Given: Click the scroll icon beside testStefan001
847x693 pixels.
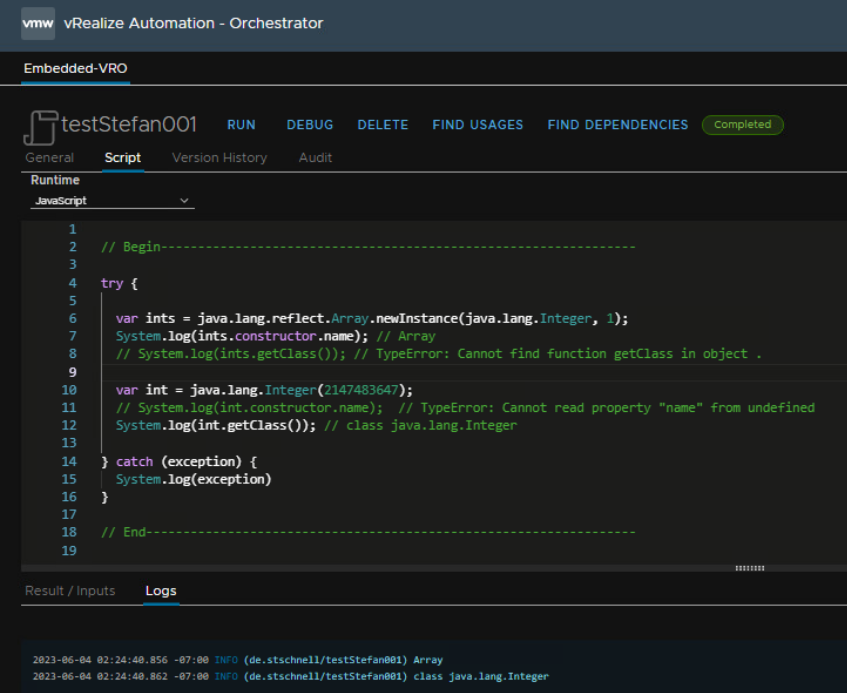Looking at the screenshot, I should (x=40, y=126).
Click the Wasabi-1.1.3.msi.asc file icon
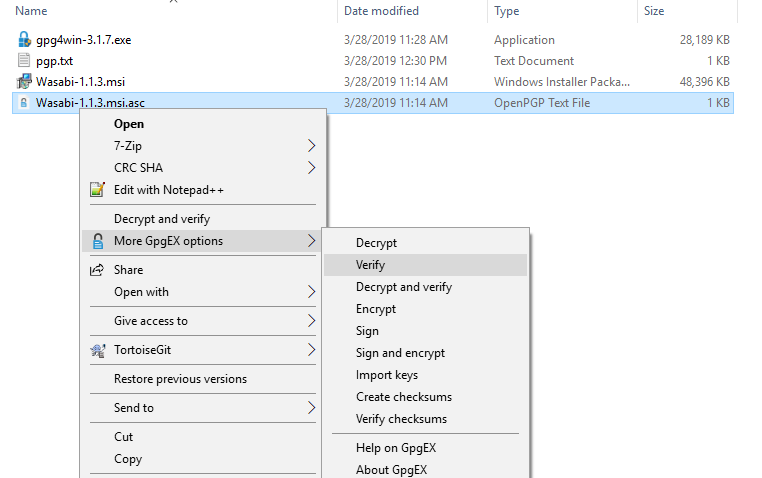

|---|

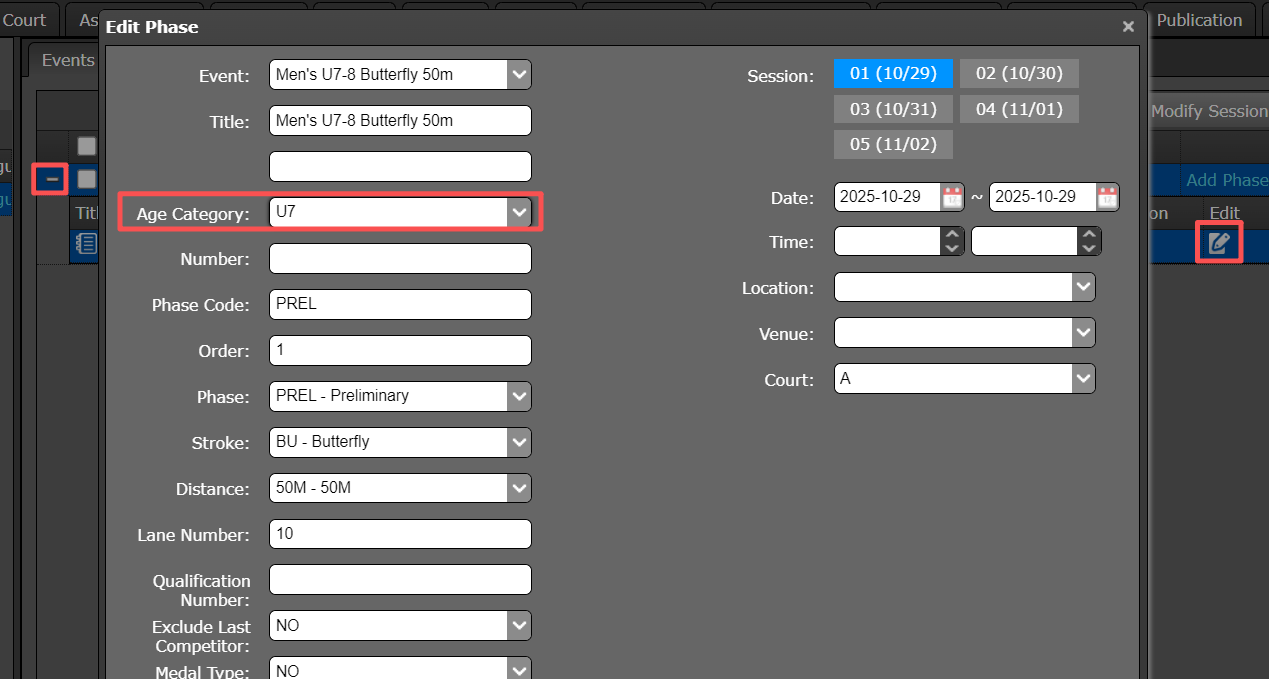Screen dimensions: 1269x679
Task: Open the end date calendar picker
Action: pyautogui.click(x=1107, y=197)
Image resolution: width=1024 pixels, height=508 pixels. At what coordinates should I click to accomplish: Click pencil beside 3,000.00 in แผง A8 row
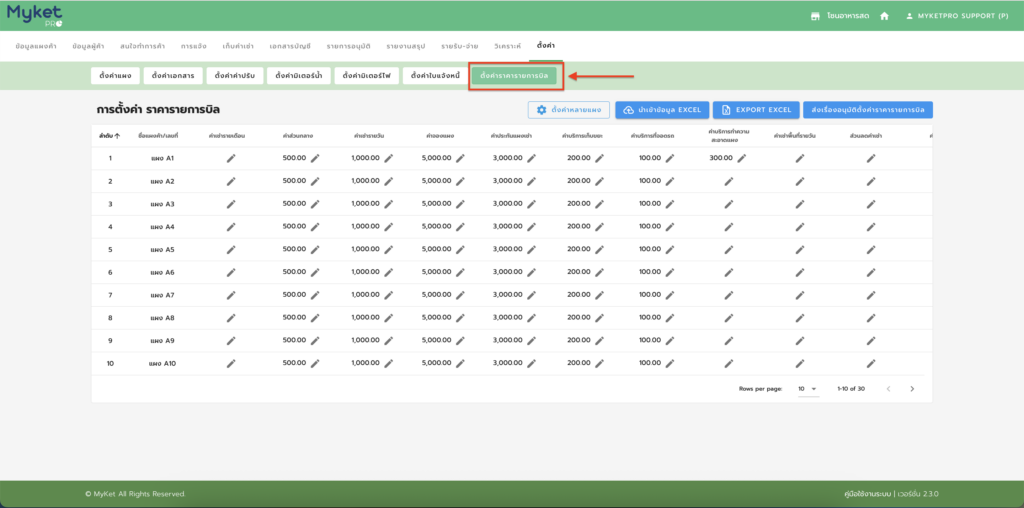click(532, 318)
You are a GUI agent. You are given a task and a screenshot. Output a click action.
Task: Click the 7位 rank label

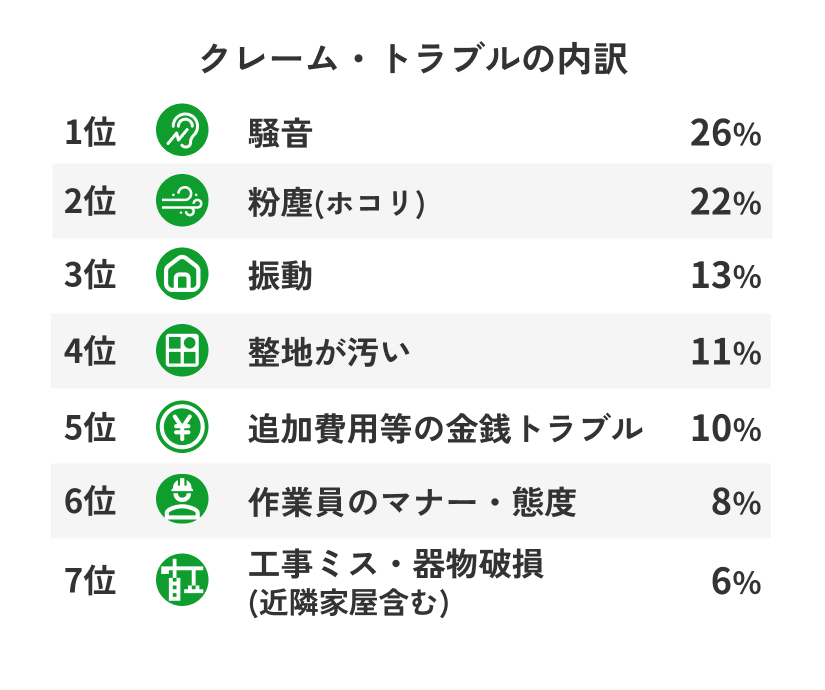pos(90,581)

|---|

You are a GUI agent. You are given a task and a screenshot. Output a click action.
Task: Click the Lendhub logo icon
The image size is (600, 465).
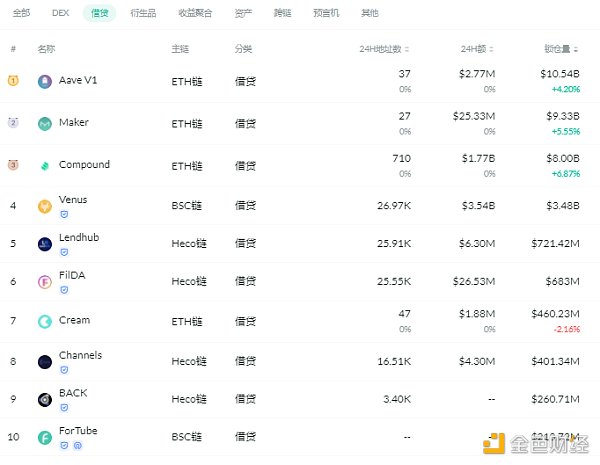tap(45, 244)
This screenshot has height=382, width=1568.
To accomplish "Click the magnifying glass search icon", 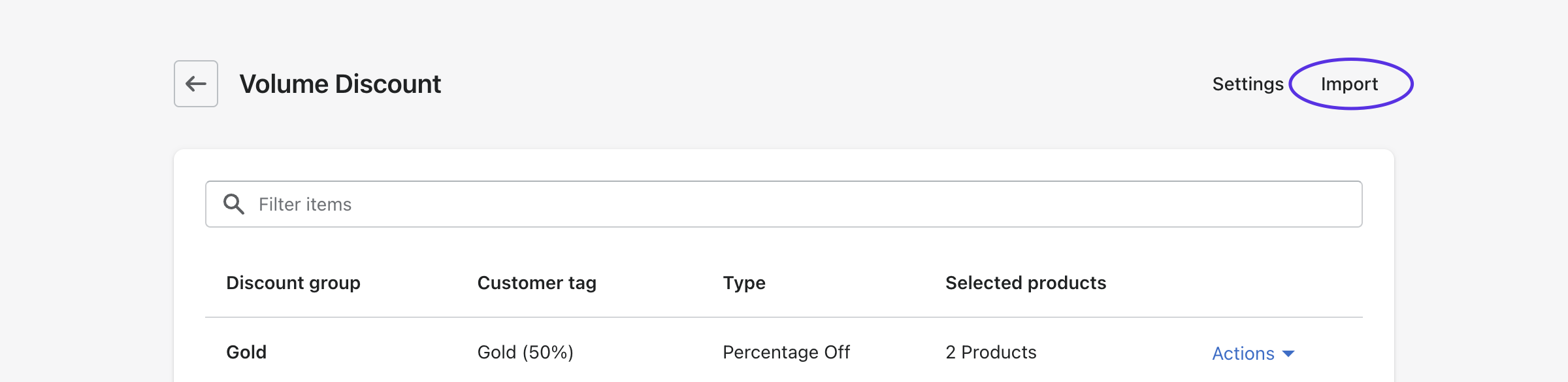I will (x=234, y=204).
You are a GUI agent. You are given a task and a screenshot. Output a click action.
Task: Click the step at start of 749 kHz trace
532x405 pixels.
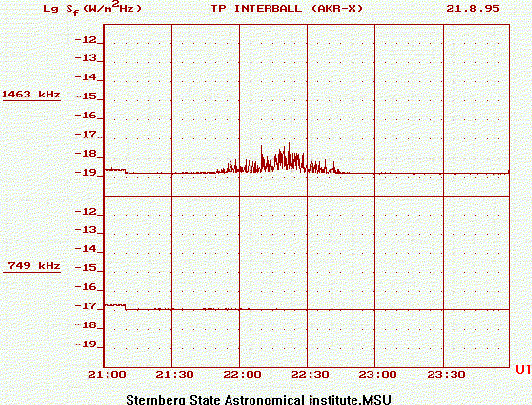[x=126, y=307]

|---|

• **WHAT YOU HAVE TO DO**:
For this exercise, return exactly the lines above from the line with "Given: Click the" through the line with "Click the Wasabi-1.1.3.msi.asc file icon", both included. Do not copy the pictures.

• **REPLY TO THE EXERCISE**:
Given: Click the scroll icon beside testStefan001
847x693 pixels.
Looking at the screenshot, I should (x=40, y=126).
Click the Wasabi-1.1.3.msi.asc file icon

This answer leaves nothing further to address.